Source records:
============

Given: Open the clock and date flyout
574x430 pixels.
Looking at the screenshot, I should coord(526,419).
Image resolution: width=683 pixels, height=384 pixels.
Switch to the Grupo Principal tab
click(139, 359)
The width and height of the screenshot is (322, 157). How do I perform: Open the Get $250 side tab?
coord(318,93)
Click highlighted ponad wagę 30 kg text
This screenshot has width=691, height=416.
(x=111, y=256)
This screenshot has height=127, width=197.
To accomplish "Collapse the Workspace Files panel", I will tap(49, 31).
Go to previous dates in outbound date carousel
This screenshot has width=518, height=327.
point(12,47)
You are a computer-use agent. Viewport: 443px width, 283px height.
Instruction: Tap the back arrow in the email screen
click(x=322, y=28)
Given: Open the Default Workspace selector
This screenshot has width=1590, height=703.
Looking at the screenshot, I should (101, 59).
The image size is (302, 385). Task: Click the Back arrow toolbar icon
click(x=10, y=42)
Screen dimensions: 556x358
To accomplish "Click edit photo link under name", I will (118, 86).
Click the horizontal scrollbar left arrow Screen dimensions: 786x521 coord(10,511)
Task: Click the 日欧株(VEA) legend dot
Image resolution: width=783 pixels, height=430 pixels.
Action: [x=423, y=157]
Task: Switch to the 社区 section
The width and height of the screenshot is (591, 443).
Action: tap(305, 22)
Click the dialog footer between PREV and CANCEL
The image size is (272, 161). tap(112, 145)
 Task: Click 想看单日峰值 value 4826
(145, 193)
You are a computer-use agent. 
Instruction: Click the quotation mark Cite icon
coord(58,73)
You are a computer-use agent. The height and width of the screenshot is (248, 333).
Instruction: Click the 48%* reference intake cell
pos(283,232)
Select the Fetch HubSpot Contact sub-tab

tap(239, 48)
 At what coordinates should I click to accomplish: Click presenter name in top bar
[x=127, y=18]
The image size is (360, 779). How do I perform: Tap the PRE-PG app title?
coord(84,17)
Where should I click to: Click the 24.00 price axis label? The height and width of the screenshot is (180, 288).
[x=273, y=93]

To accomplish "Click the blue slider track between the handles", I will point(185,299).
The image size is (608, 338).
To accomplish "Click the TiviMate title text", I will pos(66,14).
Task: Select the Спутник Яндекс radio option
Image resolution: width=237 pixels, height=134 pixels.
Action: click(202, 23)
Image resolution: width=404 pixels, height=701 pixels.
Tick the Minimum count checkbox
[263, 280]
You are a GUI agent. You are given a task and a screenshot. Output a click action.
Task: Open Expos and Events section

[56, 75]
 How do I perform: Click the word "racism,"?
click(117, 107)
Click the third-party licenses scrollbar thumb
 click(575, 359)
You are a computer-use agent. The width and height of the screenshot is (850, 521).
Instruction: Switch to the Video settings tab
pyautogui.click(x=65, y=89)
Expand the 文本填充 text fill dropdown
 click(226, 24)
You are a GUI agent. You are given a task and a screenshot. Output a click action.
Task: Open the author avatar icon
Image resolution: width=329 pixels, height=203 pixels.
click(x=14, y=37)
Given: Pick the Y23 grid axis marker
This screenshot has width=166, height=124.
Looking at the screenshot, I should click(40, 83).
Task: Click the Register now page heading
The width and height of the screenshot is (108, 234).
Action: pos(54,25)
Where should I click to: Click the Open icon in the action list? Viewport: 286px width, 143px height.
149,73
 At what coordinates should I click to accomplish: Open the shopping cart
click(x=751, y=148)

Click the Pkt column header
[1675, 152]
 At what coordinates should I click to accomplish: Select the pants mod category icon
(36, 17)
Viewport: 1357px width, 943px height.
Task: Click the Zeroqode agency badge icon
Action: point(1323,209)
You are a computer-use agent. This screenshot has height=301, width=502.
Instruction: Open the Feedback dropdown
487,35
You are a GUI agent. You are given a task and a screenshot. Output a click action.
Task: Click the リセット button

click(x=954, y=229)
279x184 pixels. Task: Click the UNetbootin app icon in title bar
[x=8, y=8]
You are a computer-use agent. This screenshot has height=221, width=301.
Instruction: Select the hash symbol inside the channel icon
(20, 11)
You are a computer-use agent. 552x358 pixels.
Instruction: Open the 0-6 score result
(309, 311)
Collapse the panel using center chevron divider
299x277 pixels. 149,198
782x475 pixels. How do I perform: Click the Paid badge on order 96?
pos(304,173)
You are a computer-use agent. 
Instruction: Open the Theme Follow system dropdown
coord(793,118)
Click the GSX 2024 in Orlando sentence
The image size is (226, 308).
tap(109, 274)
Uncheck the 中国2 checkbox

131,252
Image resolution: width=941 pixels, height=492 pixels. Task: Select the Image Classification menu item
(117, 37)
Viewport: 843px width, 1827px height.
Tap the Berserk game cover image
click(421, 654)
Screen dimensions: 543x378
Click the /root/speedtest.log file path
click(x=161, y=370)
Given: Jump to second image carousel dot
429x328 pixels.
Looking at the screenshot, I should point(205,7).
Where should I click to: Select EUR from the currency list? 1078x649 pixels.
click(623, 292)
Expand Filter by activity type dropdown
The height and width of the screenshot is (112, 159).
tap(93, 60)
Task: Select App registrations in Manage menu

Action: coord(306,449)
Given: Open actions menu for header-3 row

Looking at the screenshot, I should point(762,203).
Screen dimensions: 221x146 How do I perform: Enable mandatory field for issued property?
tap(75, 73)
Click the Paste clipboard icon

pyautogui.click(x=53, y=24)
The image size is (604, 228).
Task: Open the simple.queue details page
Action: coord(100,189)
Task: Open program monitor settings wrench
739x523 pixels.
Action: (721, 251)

============

Problem to work on: The lines from the one containing "Given: Open actions menu for header-3 row" through the end of the data are to be copied exactly, the first and last of them included.

Response to the exercise:
Given: Open actions menu for header-3 row

Looking at the screenshot, I should point(762,203).
Screen dimensions: 221x146 How do I perform: Enable mandatory field for issued property?
tap(75, 73)
Click the Paste clipboard icon

pyautogui.click(x=53, y=24)
The image size is (604, 228).
Task: Open the simple.queue details page
Action: coord(100,189)
Task: Open program monitor settings wrench
739x523 pixels.
Action: (721, 251)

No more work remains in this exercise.